Interface element records
>> Start
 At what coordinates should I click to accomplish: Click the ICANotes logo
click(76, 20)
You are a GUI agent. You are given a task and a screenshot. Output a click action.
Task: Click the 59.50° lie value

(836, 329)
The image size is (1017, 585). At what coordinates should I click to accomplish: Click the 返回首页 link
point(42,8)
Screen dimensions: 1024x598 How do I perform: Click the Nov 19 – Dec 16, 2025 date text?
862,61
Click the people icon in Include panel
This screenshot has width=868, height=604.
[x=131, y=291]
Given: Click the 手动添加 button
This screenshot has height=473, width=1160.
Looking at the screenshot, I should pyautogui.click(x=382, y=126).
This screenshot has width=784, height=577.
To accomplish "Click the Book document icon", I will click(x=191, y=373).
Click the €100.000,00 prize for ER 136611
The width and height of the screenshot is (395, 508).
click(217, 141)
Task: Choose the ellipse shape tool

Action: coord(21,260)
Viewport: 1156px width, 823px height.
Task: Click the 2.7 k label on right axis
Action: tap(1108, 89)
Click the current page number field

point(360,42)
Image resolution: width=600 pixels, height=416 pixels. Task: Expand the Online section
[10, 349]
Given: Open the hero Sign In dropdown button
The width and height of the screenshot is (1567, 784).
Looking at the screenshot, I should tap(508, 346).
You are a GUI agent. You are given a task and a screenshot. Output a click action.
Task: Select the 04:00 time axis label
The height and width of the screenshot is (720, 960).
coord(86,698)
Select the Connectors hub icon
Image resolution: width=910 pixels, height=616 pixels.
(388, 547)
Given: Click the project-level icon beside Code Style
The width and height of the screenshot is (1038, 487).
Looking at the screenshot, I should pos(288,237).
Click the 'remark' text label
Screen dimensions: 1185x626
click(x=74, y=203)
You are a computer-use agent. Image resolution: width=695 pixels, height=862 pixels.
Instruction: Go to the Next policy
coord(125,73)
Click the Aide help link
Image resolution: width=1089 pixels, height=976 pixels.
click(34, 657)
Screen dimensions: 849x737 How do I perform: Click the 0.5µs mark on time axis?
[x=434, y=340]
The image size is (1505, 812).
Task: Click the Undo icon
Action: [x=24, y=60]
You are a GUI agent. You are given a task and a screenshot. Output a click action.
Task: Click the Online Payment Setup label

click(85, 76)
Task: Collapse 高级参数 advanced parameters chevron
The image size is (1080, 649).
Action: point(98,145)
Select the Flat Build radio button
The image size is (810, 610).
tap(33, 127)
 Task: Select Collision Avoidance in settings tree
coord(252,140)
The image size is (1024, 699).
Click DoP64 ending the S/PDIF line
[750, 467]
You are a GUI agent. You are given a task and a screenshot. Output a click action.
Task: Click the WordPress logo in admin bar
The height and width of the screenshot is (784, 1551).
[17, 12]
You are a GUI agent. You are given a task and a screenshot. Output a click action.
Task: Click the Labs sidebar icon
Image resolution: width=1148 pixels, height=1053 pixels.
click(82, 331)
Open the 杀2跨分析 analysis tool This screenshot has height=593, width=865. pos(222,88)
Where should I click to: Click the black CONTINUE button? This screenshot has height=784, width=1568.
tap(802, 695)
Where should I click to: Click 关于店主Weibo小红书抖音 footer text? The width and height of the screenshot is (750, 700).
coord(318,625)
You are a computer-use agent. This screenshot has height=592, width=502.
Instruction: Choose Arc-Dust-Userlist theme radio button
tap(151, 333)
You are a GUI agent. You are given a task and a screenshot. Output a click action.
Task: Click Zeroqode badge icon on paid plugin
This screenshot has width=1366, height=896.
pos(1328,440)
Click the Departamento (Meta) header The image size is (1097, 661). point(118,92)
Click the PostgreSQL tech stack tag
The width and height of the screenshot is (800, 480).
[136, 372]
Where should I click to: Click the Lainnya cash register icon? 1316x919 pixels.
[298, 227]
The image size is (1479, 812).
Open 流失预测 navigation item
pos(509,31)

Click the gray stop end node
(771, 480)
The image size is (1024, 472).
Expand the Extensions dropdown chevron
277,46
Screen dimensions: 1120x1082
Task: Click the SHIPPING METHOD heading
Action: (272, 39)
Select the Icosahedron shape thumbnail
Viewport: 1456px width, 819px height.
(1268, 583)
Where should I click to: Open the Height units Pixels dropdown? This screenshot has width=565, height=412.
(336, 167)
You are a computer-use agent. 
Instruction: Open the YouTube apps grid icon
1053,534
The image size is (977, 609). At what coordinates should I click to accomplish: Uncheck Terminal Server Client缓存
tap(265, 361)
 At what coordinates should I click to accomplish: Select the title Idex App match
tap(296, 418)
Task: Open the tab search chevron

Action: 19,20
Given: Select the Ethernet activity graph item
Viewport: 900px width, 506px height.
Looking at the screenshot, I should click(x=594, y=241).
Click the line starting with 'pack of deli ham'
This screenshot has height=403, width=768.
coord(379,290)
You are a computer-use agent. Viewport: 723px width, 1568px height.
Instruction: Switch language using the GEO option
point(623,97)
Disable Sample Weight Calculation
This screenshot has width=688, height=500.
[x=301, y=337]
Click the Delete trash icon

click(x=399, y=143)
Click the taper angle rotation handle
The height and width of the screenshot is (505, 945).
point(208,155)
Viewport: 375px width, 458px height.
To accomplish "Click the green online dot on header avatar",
>> End
■ **Given task**: Please pull out every line in the entries above that contains the string "header", treating uppercase and lowercase as different.

■ **The response**:
Click the Departamento (Meta) header The image size is (1097, 661). point(118,92)
To accomplish "Click the green online dot on header avatar",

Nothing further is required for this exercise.